Supplied text:

"""

California Court of Appeals, Second District, Seventh Division
Oct 12, 2010
No. B217618 (Cal. Ct. App. Oct. 12, 2010)

Opinion

NOT TO BE PUBLISHED

APPEAL from a judgment of the Superior Court of Los Angeles County No. BA284883, Ruth Ann Kwan, Judge.

Stephen M. Hinkle, under appointment by the Court of Appeal, for Defendant and Appellant.

Edmund G. Brown, Jr., Attorney General, Dane R. Gillette, Chief Assistant Attorney General, Pamela C. Hamanaka, Senior Assistant Attorney General, James William Bilderback II and J. Michael Lehmann, Deputy Attorneys General, for Plaintiff and Respondent.


PERLUSS, P. J.

A jury convicted Ardiste Tann of assault with a firearm and found true a related firearm enhancement allegation. The trial court sentenced Tann to an aggregate state prison term of eight years and ordered him to pay $9,905.58 in victim restitution. On appeal Tann contends there was insufficient evidence to support his conviction. He also challenges the court’s restitution order. We affirm.

FACTUAL AND PROCEDURAL BACKGROUND

Tann was charged in an amended information with the attempted premeditated murder of Steven Talbert (Pen. Code, §§ 664, 187(a)) (count 1) and assault with a firearm on Talbert’s nine-year-old stepson, Jabil Muhammad (§ 245, subd. (a)(2)) (count 2). As to count 1, it was specially alleged that Tann had personally and intentionally used and discharged a firearm proximately causing great bodily injury to Talbert (§ 12022.53, subds. (b), (c), (d)). As to count 2, it was alleged that Tann had personally used a firearm (§ 12022.5, subd. (a)).

Statutory references are to the Penal Code.

"""

Requirements:
(1) Duplicate the appellate opinion from "APPEAL from a" to "PERLUSS, P. J.".
(2) In the appellate opinion, how much victim restitution was Tann ordered to pay?
(3) Carry the appellate opinion forward from its last sentence.

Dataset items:
"""

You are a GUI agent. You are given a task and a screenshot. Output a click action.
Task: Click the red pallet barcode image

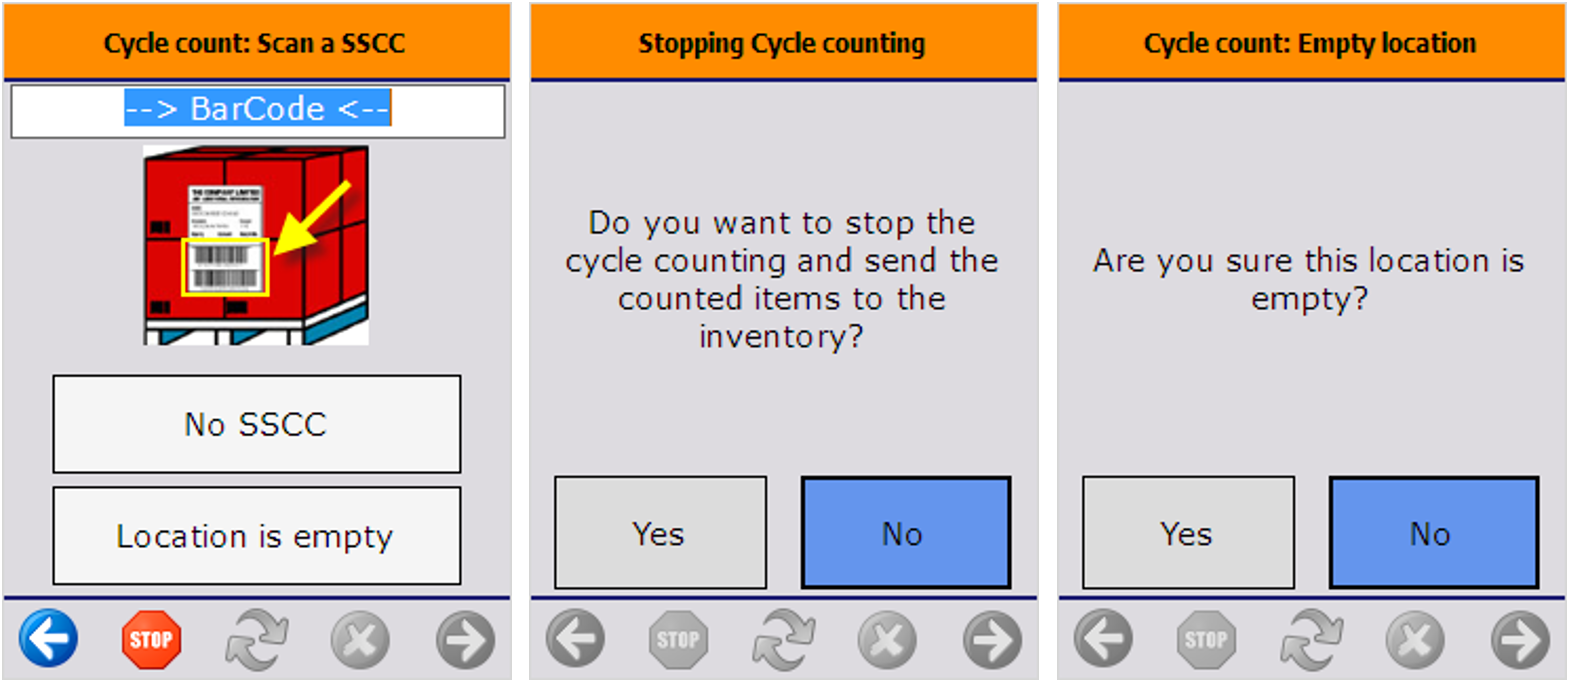[256, 245]
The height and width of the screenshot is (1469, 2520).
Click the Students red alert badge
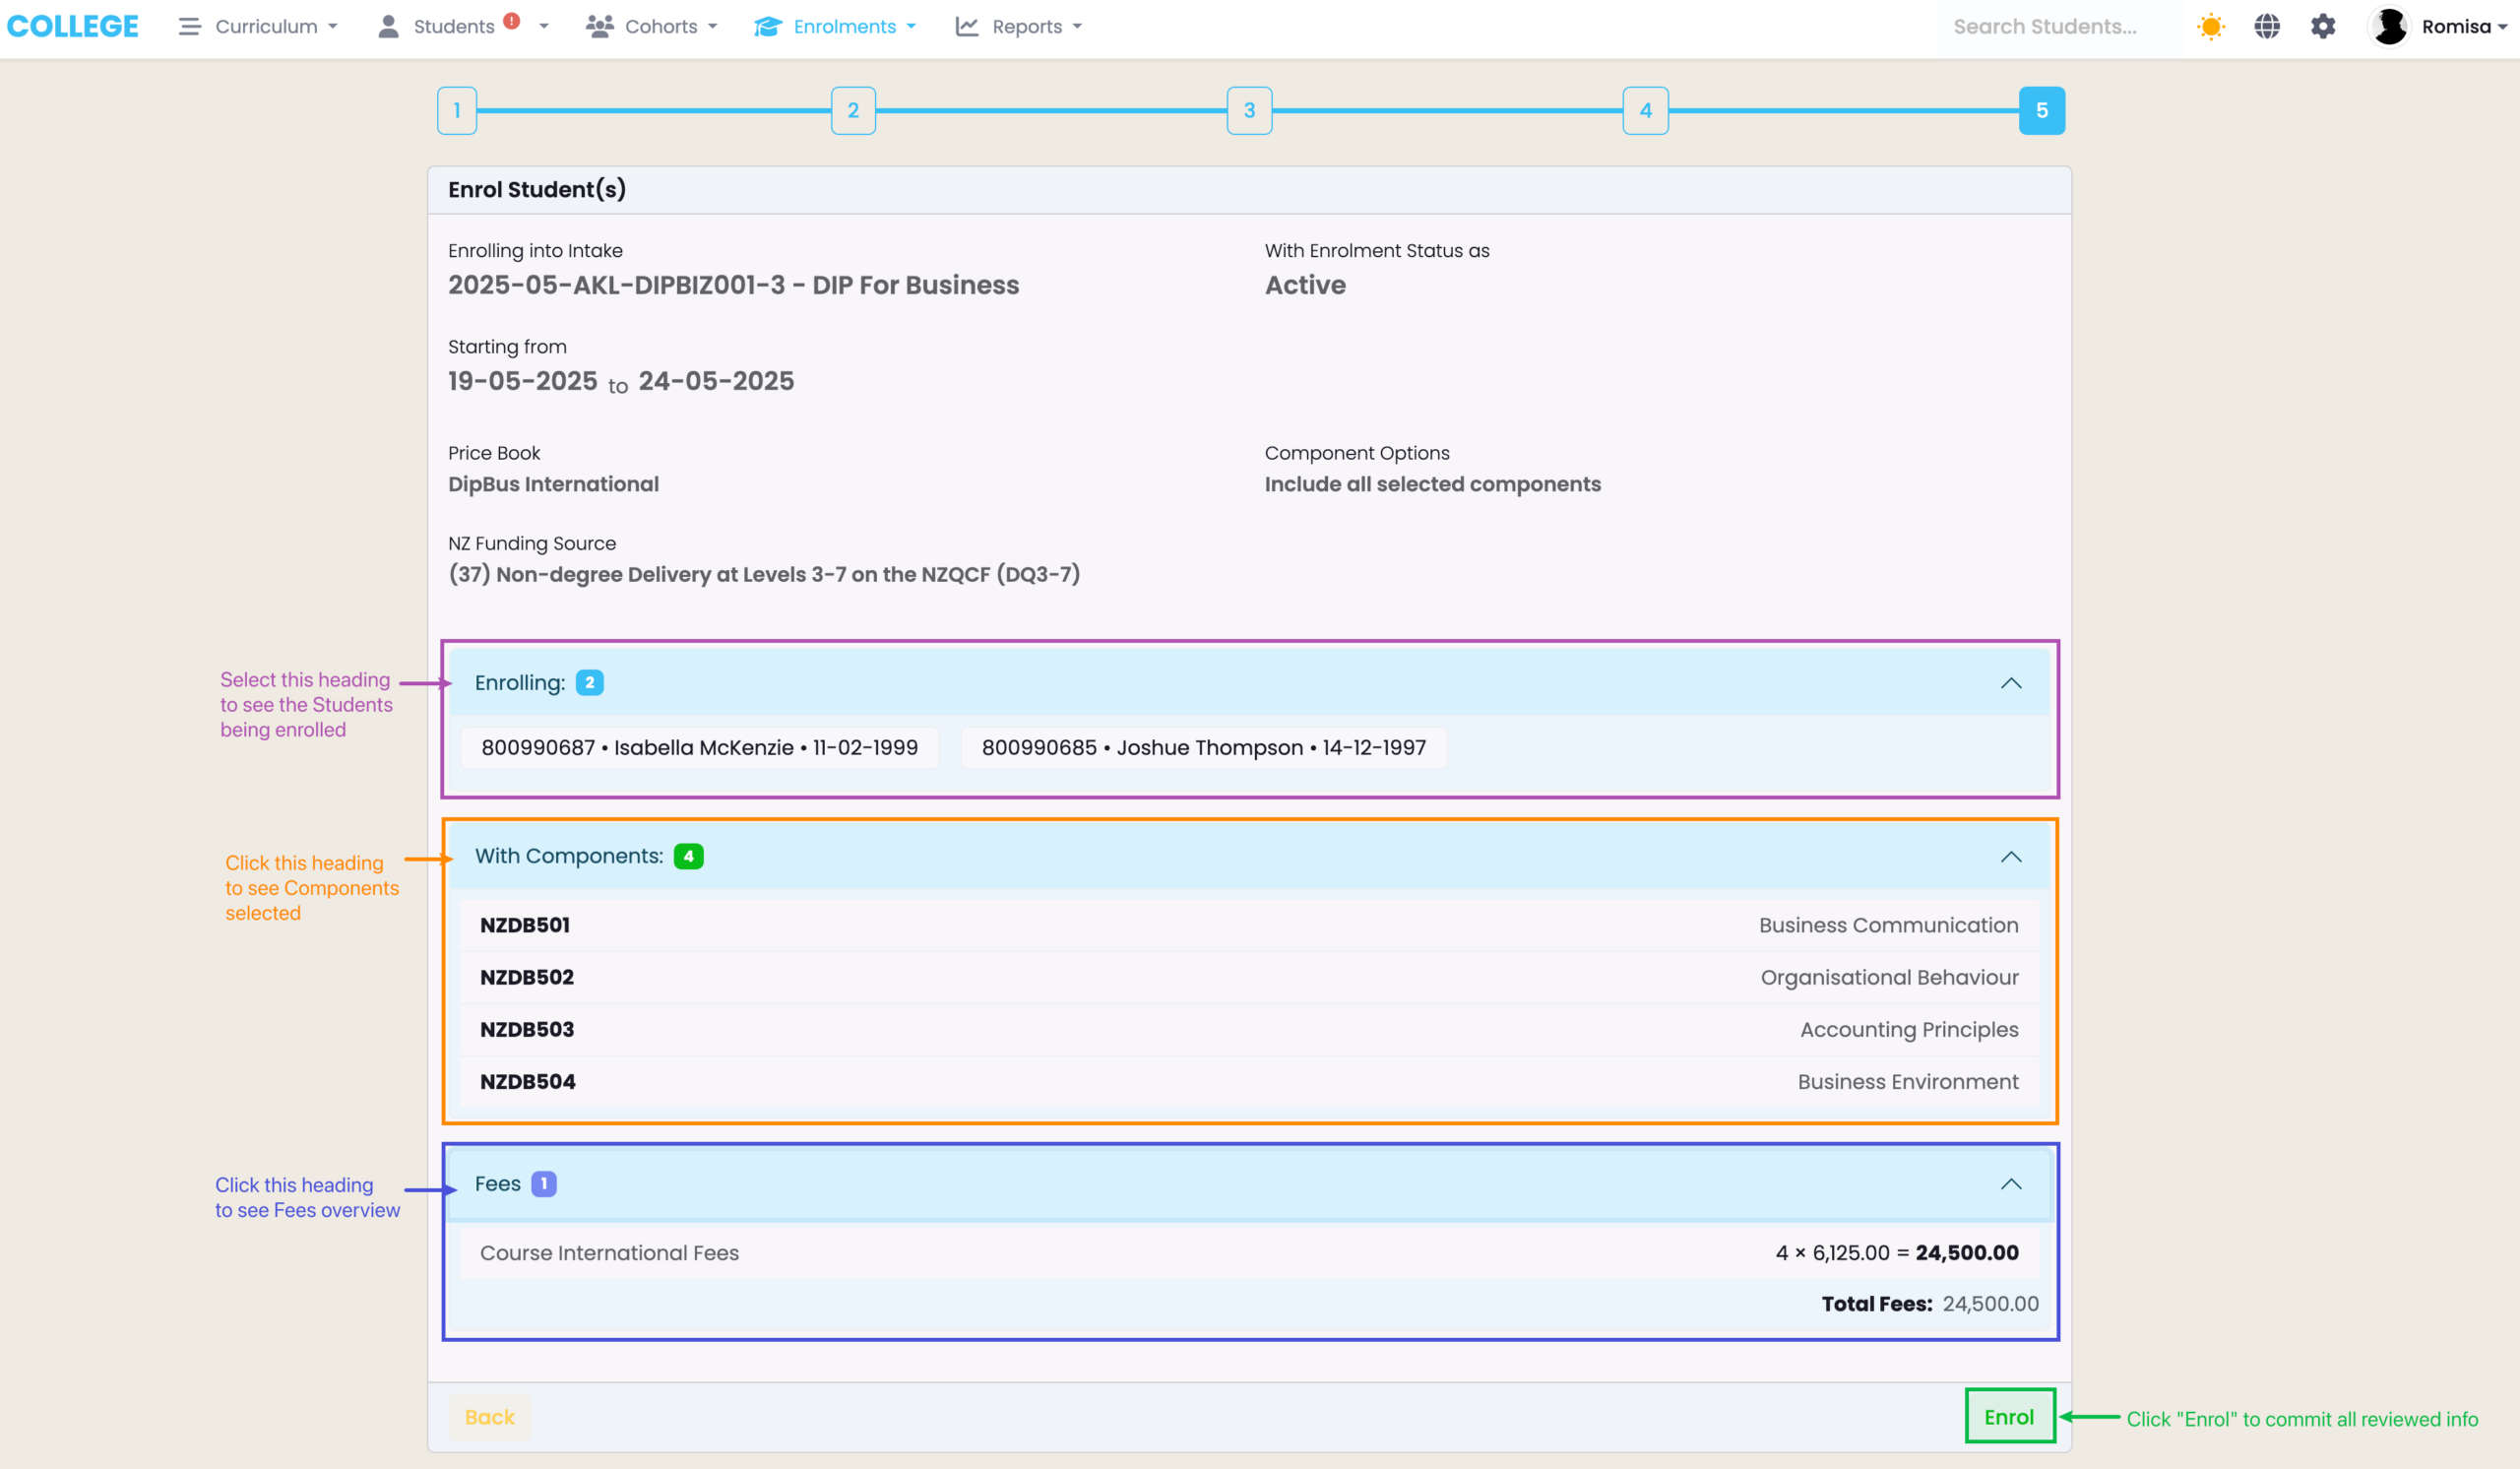(x=512, y=21)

"""

Exercise results:
(1)
APPEAL from a judgment of the Superior Court of Los Angeles County No. BA284883, Ruth Ann Kwan, Judge.

Stephen M. Hinkle, under appointment by the Court of Appeal, for Defendant and Appellant.

Edmund G. Brown, Jr., Attorney General, Dane R. Gillette, Chief Assistant Attorney General, Pamela C. Hamanaka, Senior Assistant Attorney General, James William Bilderback II and J. Michael Lehmann, Deputy Attorneys General, for Plaintiff and Respondent.


PERLUSS, P. J.

(2) $9,905.58

(3)
According to the evidence at trial, Tann, an invited guest at Talbert’s house for a barbeque, pulled out a gun and fired several shots. Tann, who had been drinking alcohol throughout the day, deliberately fired two of the shots into the sidewalk in front of Talbert. The first bullet ricocheted off the sidewalk and hit Talbert in the leg. The second bullet ricocheted off the sidewalk and came within one or two feet of Muhammad, who was standing near Talbert. Talbert called Tann a “bitch” and moved toward him. Tann shot Talbert in the hip, then raised the gun again, pointed it at Talbert’s head and pulled the trigger. Talbert raised his arm in front of his face, and the bullet struck Talbert in the forearm. Tann drove away. Talbert underwent two surgeries to repair injuries caused by the gunshots.

The jury convicted Tann on count 2 and found the special allegation true. The court declared a mistrial as to count 1 after the jury informed the court it could not reach a verdict on that count. In a retrial on count 1, a second jury acquitted Tann of the attempted murder charge.

The court sentenced Tann to the upper term of four years in state prison for his aggravated assault plus the middle term of four years for the firearm-use enhancement. The trial court imposed a $200 restitution fine, imposed and stayed a $200 parole revocation fine and, pursuant to Tann’s stipulation to the People’s request, ordered Tann to pay $9,905.58 in victim restitution.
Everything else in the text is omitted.